Convert the lines below into a JSON list of strings, with one string for each line and blank lines omitted.

START Supplied records

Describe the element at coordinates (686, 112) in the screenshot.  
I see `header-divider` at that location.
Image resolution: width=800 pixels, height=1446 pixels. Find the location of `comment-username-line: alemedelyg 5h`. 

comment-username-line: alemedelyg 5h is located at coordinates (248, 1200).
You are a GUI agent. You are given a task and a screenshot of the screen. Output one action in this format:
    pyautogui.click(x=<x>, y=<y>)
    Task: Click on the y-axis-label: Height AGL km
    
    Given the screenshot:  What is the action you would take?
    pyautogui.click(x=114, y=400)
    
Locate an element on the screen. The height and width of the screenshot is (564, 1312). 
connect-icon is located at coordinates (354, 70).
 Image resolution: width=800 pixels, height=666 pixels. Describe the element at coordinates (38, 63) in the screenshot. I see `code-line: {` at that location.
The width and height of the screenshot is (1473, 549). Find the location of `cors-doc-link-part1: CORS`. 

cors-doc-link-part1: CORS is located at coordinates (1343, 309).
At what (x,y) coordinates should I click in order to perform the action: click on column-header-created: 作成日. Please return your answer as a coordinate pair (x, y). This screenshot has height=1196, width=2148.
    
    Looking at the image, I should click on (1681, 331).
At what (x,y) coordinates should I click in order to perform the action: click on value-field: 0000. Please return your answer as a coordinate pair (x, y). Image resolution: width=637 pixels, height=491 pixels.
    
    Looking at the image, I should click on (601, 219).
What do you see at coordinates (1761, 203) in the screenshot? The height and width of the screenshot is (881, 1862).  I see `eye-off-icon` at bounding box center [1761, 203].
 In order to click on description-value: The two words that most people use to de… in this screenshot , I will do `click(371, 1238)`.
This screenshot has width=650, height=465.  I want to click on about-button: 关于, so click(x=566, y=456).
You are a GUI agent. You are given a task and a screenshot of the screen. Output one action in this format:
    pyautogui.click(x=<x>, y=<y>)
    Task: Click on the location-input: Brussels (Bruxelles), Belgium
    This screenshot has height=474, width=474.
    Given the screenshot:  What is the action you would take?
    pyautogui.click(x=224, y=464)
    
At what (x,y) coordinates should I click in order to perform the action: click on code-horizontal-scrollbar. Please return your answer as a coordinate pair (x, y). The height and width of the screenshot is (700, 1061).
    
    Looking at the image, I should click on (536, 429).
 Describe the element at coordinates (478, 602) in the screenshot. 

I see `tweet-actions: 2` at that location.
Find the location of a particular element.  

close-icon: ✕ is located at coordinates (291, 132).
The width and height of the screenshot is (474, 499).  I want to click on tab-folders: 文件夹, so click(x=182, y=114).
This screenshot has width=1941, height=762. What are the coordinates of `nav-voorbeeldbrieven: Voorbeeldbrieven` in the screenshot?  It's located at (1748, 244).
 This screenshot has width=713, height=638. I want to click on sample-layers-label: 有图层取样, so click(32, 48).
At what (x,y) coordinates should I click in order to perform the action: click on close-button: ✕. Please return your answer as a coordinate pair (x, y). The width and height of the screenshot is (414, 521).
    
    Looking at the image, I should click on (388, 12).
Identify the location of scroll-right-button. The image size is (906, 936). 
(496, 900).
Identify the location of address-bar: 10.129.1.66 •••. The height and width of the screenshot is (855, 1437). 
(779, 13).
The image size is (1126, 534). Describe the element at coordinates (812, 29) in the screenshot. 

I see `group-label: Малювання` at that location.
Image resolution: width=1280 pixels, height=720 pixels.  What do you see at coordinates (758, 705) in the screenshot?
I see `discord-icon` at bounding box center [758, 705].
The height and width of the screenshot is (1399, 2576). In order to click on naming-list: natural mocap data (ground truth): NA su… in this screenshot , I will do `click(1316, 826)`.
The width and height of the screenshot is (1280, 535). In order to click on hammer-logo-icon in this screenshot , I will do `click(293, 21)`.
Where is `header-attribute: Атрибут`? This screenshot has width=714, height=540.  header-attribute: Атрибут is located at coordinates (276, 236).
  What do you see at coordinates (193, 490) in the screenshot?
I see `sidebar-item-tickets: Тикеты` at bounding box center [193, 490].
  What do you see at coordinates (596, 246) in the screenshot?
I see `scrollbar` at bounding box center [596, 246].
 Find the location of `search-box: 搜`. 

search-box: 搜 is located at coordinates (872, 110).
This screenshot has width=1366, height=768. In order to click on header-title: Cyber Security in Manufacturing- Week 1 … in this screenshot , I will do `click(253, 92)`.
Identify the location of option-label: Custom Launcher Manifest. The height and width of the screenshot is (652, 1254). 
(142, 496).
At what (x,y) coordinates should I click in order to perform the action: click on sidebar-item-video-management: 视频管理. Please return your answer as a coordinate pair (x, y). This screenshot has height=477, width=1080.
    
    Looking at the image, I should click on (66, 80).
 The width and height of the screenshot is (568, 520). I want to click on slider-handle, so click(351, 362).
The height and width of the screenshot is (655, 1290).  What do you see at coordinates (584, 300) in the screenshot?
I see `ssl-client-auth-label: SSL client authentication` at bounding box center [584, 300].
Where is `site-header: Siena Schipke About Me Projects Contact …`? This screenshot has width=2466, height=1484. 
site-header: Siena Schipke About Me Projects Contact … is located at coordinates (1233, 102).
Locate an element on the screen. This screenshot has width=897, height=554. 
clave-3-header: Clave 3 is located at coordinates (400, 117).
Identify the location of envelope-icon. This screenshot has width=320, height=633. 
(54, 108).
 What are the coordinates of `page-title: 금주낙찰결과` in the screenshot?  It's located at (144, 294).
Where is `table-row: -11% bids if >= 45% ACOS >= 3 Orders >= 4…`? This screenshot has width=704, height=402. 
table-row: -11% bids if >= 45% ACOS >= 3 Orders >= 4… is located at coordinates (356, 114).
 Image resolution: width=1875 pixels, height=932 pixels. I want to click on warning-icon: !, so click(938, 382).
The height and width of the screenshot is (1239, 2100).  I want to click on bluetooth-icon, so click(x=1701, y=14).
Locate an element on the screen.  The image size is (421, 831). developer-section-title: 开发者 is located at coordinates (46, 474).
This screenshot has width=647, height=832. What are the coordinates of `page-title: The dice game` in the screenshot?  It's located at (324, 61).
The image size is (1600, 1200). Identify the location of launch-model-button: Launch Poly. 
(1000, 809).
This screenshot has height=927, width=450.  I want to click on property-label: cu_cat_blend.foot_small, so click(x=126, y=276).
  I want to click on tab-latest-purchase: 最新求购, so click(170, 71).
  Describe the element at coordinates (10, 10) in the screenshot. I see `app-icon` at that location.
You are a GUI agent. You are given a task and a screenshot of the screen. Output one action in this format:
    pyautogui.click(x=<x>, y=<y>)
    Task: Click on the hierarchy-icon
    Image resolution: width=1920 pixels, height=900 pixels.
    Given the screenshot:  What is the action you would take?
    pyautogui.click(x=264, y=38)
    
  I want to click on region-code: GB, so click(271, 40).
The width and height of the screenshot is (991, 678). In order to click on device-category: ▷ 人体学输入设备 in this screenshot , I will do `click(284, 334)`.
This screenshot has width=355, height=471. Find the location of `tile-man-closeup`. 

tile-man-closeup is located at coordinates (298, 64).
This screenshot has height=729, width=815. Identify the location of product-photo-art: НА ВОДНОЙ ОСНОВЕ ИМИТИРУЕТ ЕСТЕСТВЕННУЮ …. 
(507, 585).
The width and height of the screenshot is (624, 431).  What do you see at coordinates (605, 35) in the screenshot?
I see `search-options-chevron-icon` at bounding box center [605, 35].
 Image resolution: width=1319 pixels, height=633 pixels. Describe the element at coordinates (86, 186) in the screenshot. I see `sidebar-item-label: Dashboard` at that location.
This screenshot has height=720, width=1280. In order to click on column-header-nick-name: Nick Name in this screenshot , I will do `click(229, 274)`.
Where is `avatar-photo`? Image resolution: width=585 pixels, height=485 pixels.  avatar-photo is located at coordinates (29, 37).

END Supplied records

== Output ==
[
  "Describe the element at coordinates (686, 112) in the screenshot.  ",
  "I see `header-divider` at that location.",
  "Image resolution: width=800 pixels, height=1446 pixels. Find the location of `comment-username-line: alemedelyg 5h`. ",
  "comment-username-line: alemedelyg 5h is located at coordinates (248, 1200).",
  "You are a GUI agent. You are given a task and a screenshot of the screen. Output one action in this format:",
  "    pyautogui.click(x=<x>, y=<y>)",
  "    Task: Click on the y-axis-label: Height AGL km",
  "    Given the screenshot:  What is the action you would take?",
  "    pyautogui.click(x=114, y=400)",
  "Locate an element on the screen. The height and width of the screenshot is (564, 1312). ",
  "connect-icon is located at coordinates (354, 70).",
  " Image resolution: width=800 pixels, height=666 pixels. Describe the element at coordinates (38, 63) in the screenshot. I see `code-line: {` at that location.",
  "The width and height of the screenshot is (1473, 549). Find the location of `cors-doc-link-part1: CORS`. ",
  "cors-doc-link-part1: CORS is located at coordinates (1343, 309).",
  "At what (x,y) coordinates should I click in order to perform the action: click on column-header-created: 作成日. Please return your answer as a coordinate pair (x, y). This screenshot has height=1196, width=2148.",
  "    Looking at the image, I should click on (1681, 331).",
  "At what (x,y) coordinates should I click in order to perform the action: click on value-field: 0000. Please return your answer as a coordinate pair (x, y). Image resolution: width=637 pixels, height=491 pixels.",
  "    Looking at the image, I should click on (601, 219).",
  "What do you see at coordinates (1761, 203) in the screenshot? The height and width of the screenshot is (881, 1862).  I see `eye-off-icon` at bounding box center [1761, 203].",
  " In order to click on description-value: The two words that most people use to de… in this screenshot , I will do `click(371, 1238)`.",
  "This screenshot has width=650, height=465.  I want to click on about-button: 关于, so click(x=566, y=456).",
  "You are a GUI agent. You are given a task and a screenshot of the screen. Output one action in this format:",
  "    pyautogui.click(x=<x>, y=<y>)",
  "    Task: Click on the location-input: Brussels (Bruxelles), Belgium",
  "    This screenshot has height=474, width=474.",
  "    Given the screenshot:  What is the action you would take?",
  "    pyautogui.click(x=224, y=464)",
  "At what (x,y) coordinates should I click in order to perform the action: click on code-horizontal-scrollbar. Please return your answer as a coordinate pair (x, y). The height and width of the screenshot is (700, 1061).",
  "    Looking at the image, I should click on (536, 429).",
  " Describe the element at coordinates (478, 602) in the screenshot. ",
  "I see `tweet-actions: 2` at that location.",
  "Find the location of a particular element.  ",
  "close-icon: ✕ is located at coordinates (291, 132).",
  "The width and height of the screenshot is (474, 499).  I want to click on tab-folders: 文件夹, so click(x=182, y=114).",
  "This screenshot has width=1941, height=762. What are the coordinates of `nav-voorbeeldbrieven: Voorbeeldbrieven` in the screenshot?  It's located at (1748, 244).",
  " This screenshot has width=713, height=638. I want to click on sample-layers-label: 有图层取样, so click(32, 48).",
  "At what (x,y) coordinates should I click in order to perform the action: click on close-button: ✕. Please return your answer as a coordinate pair (x, y). The width and height of the screenshot is (414, 521).",
  "    Looking at the image, I should click on (388, 12).",
  "Identify the location of scroll-right-button. The image size is (906, 936). ",
  "(496, 900).",
  "Identify the location of address-bar: 10.129.1.66 •••. The height and width of the screenshot is (855, 1437). ",
  "(779, 13).",
  "The image size is (1126, 534). Describe the element at coordinates (812, 29) in the screenshot. ",
  "I see `group-label: Малювання` at that location.",
  "Image resolution: width=1280 pixels, height=720 pixels.  What do you see at coordinates (758, 705) in the screenshot?",
  "I see `discord-icon` at bounding box center [758, 705].",
  "The height and width of the screenshot is (1399, 2576). In order to click on naming-list: natural mocap data (ground truth): NA su… in this screenshot , I will do `click(1316, 826)`.",
  "The width and height of the screenshot is (1280, 535). In order to click on hammer-logo-icon in this screenshot , I will do `click(293, 21)`.",
  "Where is `header-attribute: Атрибут`? This screenshot has width=714, height=540.  header-attribute: Атрибут is located at coordinates (276, 236).",
  "  What do you see at coordinates (193, 490) in the screenshot?",
  "I see `sidebar-item-tickets: Тикеты` at bounding box center [193, 490].",
  "  What do you see at coordinates (596, 246) in the screenshot?",
  "I see `scrollbar` at bounding box center [596, 246].",
  " Find the location of `search-box: 搜`. ",
  "search-box: 搜 is located at coordinates (872, 110).",
  "This screenshot has width=1366, height=768. In order to click on header-title: Cyber Security in Manufacturing- Week 1 … in this screenshot , I will do `click(253, 92)`.",
  "Identify the location of option-label: Custom Launcher Manifest. The height and width of the screenshot is (652, 1254). ",
  "(142, 496).",
  "At what (x,y) coordinates should I click in order to perform the action: click on sidebar-item-video-management: 视频管理. Please return your answer as a coordinate pair (x, y). This screenshot has height=477, width=1080.",
  "    Looking at the image, I should click on (66, 80).",
  " The width and height of the screenshot is (568, 520). I want to click on slider-handle, so click(351, 362).",
  "The height and width of the screenshot is (655, 1290).  What do you see at coordinates (584, 300) in the screenshot?",
  "I see `ssl-client-auth-label: SSL client authentication` at bounding box center [584, 300].",
  "Where is `site-header: Siena Schipke About Me Projects Contact …`? This screenshot has width=2466, height=1484. ",
  "site-header: Siena Schipke About Me Projects Contact … is located at coordinates (1233, 102).",
  "Locate an element on the screen. This screenshot has width=897, height=554. ",
  "clave-3-header: Clave 3 is located at coordinates (400, 117).",
  "Identify the location of envelope-icon. This screenshot has width=320, height=633. ",
  "(54, 108).",
  " What are the coordinates of `page-title: 금주낙찰결과` in the screenshot?  It's located at (144, 294).",
  "Where is `table-row: -11% bids if >= 45% ACOS >= 3 Orders >= 4…`? This screenshot has width=704, height=402. ",
  "table-row: -11% bids if >= 45% ACOS >= 3 Orders >= 4… is located at coordinates (356, 114).",
  " Image resolution: width=1875 pixels, height=932 pixels. I want to click on warning-icon: !, so click(938, 382).",
  "The height and width of the screenshot is (1239, 2100).  I want to click on bluetooth-icon, so click(x=1701, y=14).",
  "Locate an element on the screen.  The image size is (421, 831). developer-section-title: 开发者 is located at coordinates (46, 474).",
  "This screenshot has width=647, height=832. What are the coordinates of `page-title: The dice game` in the screenshot?  It's located at (324, 61).",
  "The image size is (1600, 1200). Identify the location of launch-model-button: Launch Poly. ",
  "(1000, 809).",
  "This screenshot has height=927, width=450.  I want to click on property-label: cu_cat_blend.foot_small, so click(x=126, y=276).",
  "  I want to click on tab-latest-purchase: 最新求购, so click(170, 71).",
  "  Describe the element at coordinates (10, 10) in the screenshot. I see `app-icon` at that location.",
  "You are a GUI agent. You are given a task and a screenshot of the screen. Output one action in this format:",
  "    pyautogui.click(x=<x>, y=<y>)",
  "    Task: Click on the hierarchy-icon",
  "    Image resolution: width=1920 pixels, height=900 pixels.",
  "    Given the screenshot:  What is the action you would take?",
  "    pyautogui.click(x=264, y=38)",
  "  I want to click on region-code: GB, so click(271, 40).",
  "The width and height of the screenshot is (991, 678). In order to click on device-category: ▷ 人体学输入设备 in this screenshot , I will do `click(284, 334)`.",
  "This screenshot has width=355, height=471. Find the location of `tile-man-closeup`. ",
  "tile-man-closeup is located at coordinates (298, 64).",
  "This screenshot has height=729, width=815. Identify the location of product-photo-art: НА ВОДНОЙ ОСНОВЕ ИМИТИРУЕТ ЕСТЕСТВЕННУЮ …. ",
  "(507, 585).",
  "The width and height of the screenshot is (624, 431).  What do you see at coordinates (605, 35) in the screenshot?",
  "I see `search-options-chevron-icon` at bounding box center [605, 35].",
  " Image resolution: width=1319 pixels, height=633 pixels. Describe the element at coordinates (86, 186) in the screenshot. I see `sidebar-item-label: Dashboard` at that location.",
  "This screenshot has height=720, width=1280. In order to click on column-header-nick-name: Nick Name in this screenshot , I will do `click(229, 274)`.",
  "Where is `avatar-photo`? Image resolution: width=585 pixels, height=485 pixels.  avatar-photo is located at coordinates (29, 37)."
]